One of the first questions for the panel was on the topic of what exactly marketing consultants can contribute at board level.

It is an interesting point, because marketing has often had to fight for a seat at the head table.

This is particularly true when times are challenging. All too often marketing is perceoved as a cost – and one that can be cut at that.

In my view one of the primary roles of a marketing consultant is to challenge a business to look from the outside in.

All too often businesses, even really successful ones, can become incredibly insular.

A relentless focus on the bottom line from quarter to quarter, combined with a drive to make efficiencies, can eat into what matters to customers – especially when those things cannot be easily measured in a spreadsheet.

A complementary drink on arrival at a hotel, a meaningful commitment to sustainability, a knowledgable and experienced member of staff – these things might all look like unnecessary costs to the finance director, but a good marketing consultant will know a brand is more than the sum of its parts.
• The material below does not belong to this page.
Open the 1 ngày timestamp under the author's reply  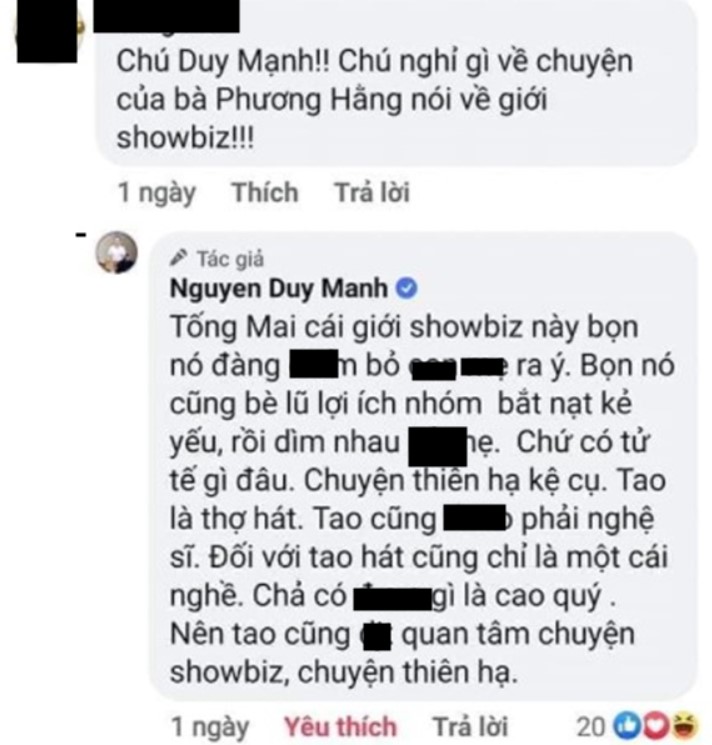210,727
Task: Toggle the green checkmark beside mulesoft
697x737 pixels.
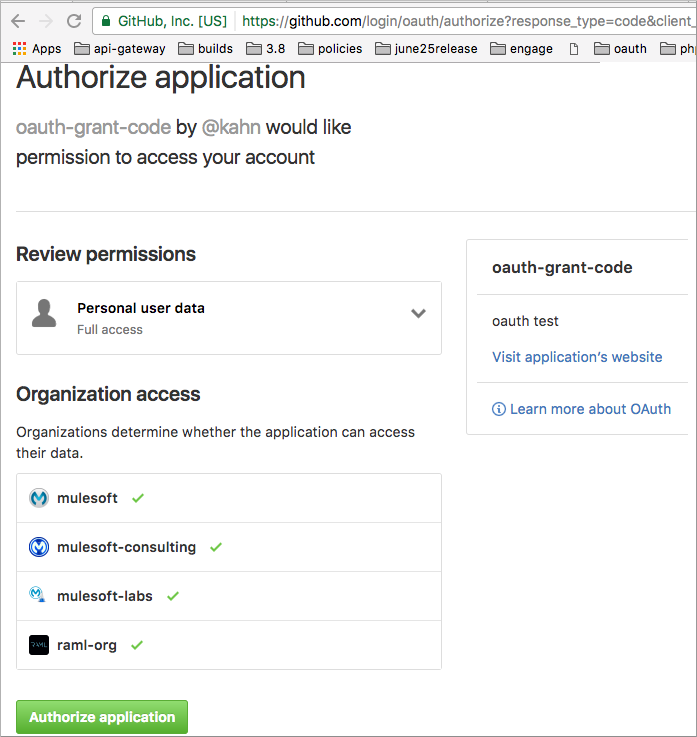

“The ‘doorman fallacy’, as I call it, is what happens when your strategy becomes synonymous with cost-saving and efficiency; first you define a hotel doorman’s role as ‘opening the door’, then you replace his role with an automatic door-opening mechanism,” explains Rory Sutherland in his book Alchemy.

“The problem arises because opening the door is only the notional role of a doorman; his other, less definable sources of value lie in a multiplicity of other functions, in addition to door-opening: taxi-hailing, security, vagrant discouragement, customer recognition, as well as in signalling the status of the hotel. The doorman may actually increase what you can charge for a night’s stay in your hotel.”

The role of a marketing consultant is to separate costs, which can be cut without harming the brand, from investments, which should be protected at all costs.

This entry was posted in Brand Strategy, Lancashire, Marketing on by .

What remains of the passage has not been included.